Situated between the Temple Mount in Jerusalem and the Mount of Olives, the Kidron Valley is a must visit in Israel both for its natural beauty and religious and historical significance. Also referred to as the Valley of Judgment and the Valley of Jehosafat, it is home to stunning views of Jerusalem, as well as tombs of such notable figures as the Virgin Mary.

Another tomb worth visiting in the Kidron Valley is the Tomb of Absalom, named for King David’s son, who died during a failed mutiny against his father. The unusual dome-shaped monument is one of the largest and most famous of the many tombs in the valley.

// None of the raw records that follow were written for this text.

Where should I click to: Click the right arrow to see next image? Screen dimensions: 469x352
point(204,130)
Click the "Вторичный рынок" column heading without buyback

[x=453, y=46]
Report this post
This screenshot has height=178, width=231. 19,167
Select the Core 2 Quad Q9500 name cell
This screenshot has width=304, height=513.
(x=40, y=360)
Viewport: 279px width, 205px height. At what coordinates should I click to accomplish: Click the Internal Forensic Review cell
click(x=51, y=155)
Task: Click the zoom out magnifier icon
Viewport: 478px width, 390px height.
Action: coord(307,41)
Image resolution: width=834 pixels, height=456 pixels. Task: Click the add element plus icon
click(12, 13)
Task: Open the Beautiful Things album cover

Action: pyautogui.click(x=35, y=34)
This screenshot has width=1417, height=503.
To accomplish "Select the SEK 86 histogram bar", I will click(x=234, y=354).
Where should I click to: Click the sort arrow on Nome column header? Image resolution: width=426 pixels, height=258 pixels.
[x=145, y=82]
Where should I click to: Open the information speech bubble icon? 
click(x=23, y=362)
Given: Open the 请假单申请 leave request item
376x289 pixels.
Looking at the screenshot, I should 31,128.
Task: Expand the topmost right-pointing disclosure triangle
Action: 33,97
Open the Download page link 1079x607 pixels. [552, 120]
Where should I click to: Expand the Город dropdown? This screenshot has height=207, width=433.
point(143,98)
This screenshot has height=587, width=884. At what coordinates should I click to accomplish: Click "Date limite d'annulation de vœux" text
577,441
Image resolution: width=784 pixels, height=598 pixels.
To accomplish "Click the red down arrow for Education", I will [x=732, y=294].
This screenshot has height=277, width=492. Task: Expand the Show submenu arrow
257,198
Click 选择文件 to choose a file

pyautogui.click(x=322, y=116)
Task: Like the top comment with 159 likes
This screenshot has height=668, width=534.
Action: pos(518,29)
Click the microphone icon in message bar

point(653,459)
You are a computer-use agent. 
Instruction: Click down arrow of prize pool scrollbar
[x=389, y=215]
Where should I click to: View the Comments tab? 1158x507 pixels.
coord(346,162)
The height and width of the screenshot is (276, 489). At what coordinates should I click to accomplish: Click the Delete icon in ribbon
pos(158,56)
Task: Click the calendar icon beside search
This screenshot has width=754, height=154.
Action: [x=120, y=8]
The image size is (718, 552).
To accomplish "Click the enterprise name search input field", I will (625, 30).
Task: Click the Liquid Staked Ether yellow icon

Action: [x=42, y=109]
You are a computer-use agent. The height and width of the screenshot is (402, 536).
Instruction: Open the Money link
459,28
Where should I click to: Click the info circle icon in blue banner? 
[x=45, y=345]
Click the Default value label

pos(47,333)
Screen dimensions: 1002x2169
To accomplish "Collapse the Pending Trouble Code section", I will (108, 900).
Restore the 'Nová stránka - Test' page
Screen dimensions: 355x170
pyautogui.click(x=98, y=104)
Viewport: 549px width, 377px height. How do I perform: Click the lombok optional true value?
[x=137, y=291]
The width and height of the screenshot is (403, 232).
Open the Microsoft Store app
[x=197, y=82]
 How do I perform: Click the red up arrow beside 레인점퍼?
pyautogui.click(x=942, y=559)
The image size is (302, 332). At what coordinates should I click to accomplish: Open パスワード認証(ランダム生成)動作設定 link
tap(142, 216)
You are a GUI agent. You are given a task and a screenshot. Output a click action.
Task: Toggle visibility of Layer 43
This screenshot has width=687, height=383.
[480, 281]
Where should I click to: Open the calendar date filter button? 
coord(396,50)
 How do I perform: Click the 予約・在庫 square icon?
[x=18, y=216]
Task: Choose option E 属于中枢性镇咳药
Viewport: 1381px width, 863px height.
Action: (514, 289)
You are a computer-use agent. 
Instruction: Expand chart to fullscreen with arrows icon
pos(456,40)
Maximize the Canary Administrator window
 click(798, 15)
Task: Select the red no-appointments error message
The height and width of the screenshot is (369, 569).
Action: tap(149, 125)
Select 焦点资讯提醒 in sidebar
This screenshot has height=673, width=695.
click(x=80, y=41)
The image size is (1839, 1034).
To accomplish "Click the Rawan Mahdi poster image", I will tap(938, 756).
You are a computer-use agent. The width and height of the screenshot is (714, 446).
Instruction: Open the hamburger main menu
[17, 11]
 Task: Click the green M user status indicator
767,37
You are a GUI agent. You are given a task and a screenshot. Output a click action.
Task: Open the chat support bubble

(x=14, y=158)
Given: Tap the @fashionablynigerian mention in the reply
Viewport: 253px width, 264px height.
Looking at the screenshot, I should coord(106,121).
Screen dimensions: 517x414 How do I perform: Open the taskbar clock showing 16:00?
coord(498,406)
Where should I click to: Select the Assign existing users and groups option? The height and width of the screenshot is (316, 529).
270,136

The adjacent Mount of Olives holds great religious significance for Christians, Jews and Muslims alike. In addition to being a sacred Jewish burial area, it is also mentioned numerous times in the New Testament as a place where Jesus spent time.

The Garden of Gethsemane, at the foot of the Mount of Olives, is a gorgeous oasis where Jesus and his disciples are believed by some to have prayed the night before his crucifixion. It has been a place of pilgrimage ever since. The beautiful olive trees on the property are nearly 1,000 years old.

Next door, the famous Church of All Nations, also known as the Basilica of the Agony, is another place where Jesus is believed to have prayed before his crucifixion. Presently a Roman Catholic church, it was built in the 1920s on the remains of a Crusader chapel and Byzantine basilica.

Finally, head into the Muslim quarter of Jerusalem’s Old City to visit the Pools of Bethesda, an ancient place of healing as described in the Gospel of John. Excavated in the 19th century, it is an incredible piece of archaeological and religious history.